Fernandito tiene los ojos muy abiertos mientras dice estas cosas, habla despacio, como si tuviera la boca seca. Ahora no se recuesta en el respaldo del sillón, está sentado justo en el borde con las manos en las rodillas y mira fijamente a Antonio. Antonio sabe que dice la verdad y sobre todo que la quiere decir: que quiere sacarse la verdad y ponerla ante sí: eso es lo que quiere ahora Fernando Campos. Y Antonio reconoce esta intención, e incluso el gesto que acompaña esta intención, en este caso. Sabe que no necesita presionar a Fernando, basta con darle pie, con una mirada amable, para que continúe. Y Fernandito prosigue:

– Todos estos años atrás y hasta el otro día creía que Emeterio era como yo, que tenía bastante conmigo. Estaba tan seguro que no le quería.
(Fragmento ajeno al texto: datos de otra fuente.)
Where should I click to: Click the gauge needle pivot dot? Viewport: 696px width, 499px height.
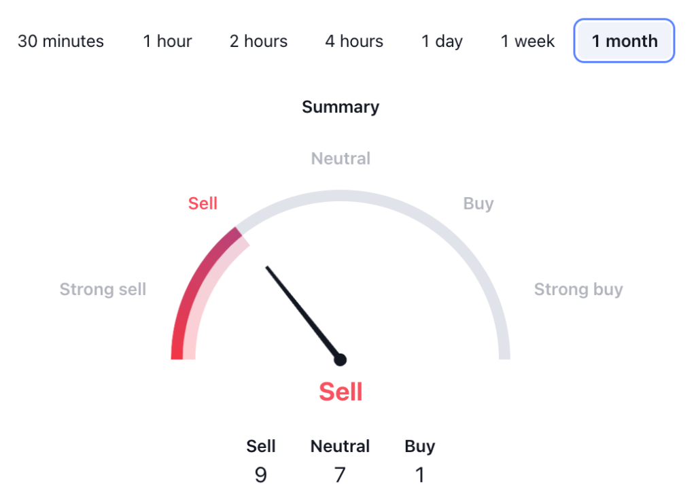(341, 359)
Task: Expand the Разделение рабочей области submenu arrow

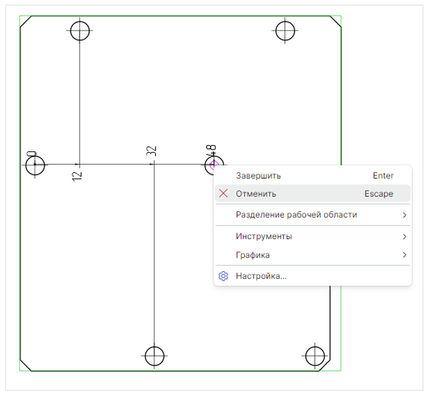Action: pos(404,215)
Emeterio era mi propiedad, no hacía falta quererle, era una cosa mía: ¿te fijas, Antonio, lo que quiero decir?: antes éramos iguales, indiscernibles el uno del otro. En cambio en el híper, Emeterio ya no se parecía a mí, era más comprensible incluso, más fácil de entender, hasta más vulgar, más como cualquier chico de su edad que ha llevado la novia a tomar una hamburguesa al híper. Estaba disfrutando con Carmen de pertenecer al común de los mortales, en cambio, conmigo… conmigo sólo se puede disfrutar conmigo, no hay comunidad, hay mortalidad, pero estamos solos él y yo, solos y mortales, aburridos de vernos…

– Hombre, yo que tú, Fernando, volvería a pensar todo esto otra vez, le daría unas cuantas vueltas, lo hablaría, muy importante, con Emeterio! Si después de dar vueltas a todo ello sigues pensando lo que creo que estás pensando ahora: que Emeterio está mejor con Carmen que contigo, entonces sí, entonces, a partir de ahí, empezaría todo: tendrías que decir dejo a Emeterio, o mejor todavía, quiero que Emeterio se arregle con Carmen, lo quiero para siempre, y yo me echo a un lado, algo así. Hacer eso sería muy duro. Si lo haces no esperes ningún premio. Es posible que ni siquiera Emeterio se dé cuenta de lo que haces, es muy posible que ni siquiera Emeterio valore tu generosidad, así es como yo lo veo…

– ¡Pero es que me jode! ¡Me jode, no sabes cuánto me jode!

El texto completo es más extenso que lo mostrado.